The International Monetary Fund (IMF) asked Pakistan to fulfill promises to impose new taxes in order to revive the $6.5 billion bailout package at times when country’s foreign exchange reserves drops again to $3.1 billion, only enough for less than three weeks of imports.
An IMF delegation, that had landed in Islamabad on Tuesday to revive important financial aid, has now completed technical level talks and now policy level talks will be held by both sides.
The IMF has asked Pakistan’s financial wizards to increase electricity and gas tariffs and to impose 18% general sales tax (GST) along with privatization of loss making state owned enterprises.
The international lender also asked government in Islamabad to ensure audit of government departments and to shun the corruption culture along with easing the tax provision culture.
The IMF delegation, during their technical level talks, stressed for granting equal opportunities for private and government departments to compete.
IMF bailout conditions ‘beyond imagination’

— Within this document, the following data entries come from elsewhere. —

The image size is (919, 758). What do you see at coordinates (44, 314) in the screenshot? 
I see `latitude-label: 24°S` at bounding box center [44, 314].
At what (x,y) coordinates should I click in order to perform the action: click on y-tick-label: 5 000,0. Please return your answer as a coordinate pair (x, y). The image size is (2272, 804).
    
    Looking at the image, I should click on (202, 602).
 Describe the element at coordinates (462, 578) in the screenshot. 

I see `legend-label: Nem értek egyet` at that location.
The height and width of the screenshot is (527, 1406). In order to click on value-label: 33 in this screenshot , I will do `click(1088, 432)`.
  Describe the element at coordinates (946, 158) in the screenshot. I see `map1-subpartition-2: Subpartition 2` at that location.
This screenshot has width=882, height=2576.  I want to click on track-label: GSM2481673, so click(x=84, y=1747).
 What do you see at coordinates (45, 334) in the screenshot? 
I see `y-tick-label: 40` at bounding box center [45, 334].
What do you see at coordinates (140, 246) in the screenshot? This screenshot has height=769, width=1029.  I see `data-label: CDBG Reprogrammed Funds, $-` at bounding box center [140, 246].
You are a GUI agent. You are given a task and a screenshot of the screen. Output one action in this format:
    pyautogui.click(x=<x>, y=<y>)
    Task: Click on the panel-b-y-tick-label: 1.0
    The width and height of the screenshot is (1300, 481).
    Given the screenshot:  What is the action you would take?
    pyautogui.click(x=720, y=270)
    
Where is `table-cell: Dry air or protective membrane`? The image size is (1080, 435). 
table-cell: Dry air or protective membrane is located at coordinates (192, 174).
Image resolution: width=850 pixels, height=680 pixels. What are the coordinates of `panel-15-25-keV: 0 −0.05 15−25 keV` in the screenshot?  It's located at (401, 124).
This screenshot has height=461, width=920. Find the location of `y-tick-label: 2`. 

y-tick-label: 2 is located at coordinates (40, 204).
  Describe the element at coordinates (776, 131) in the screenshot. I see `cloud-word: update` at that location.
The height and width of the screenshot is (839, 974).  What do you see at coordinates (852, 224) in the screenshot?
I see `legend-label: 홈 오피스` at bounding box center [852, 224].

Prime Minister Shehbaz Sharif on Friday said the government would have to agree to IMF bailout conditions that are beyond imagination.
The government has held out against hiking tax rates and slashing subsidies as demanded by the IMF, fearful of backlash ahead of elections due in October.
“I will not go into the details but will only say that our economic challenge is unimaginable. The conditions we will have to agree to with the IMF are beyond imagination. But we will have to agree with the conditions,” Sharif said in televised comments.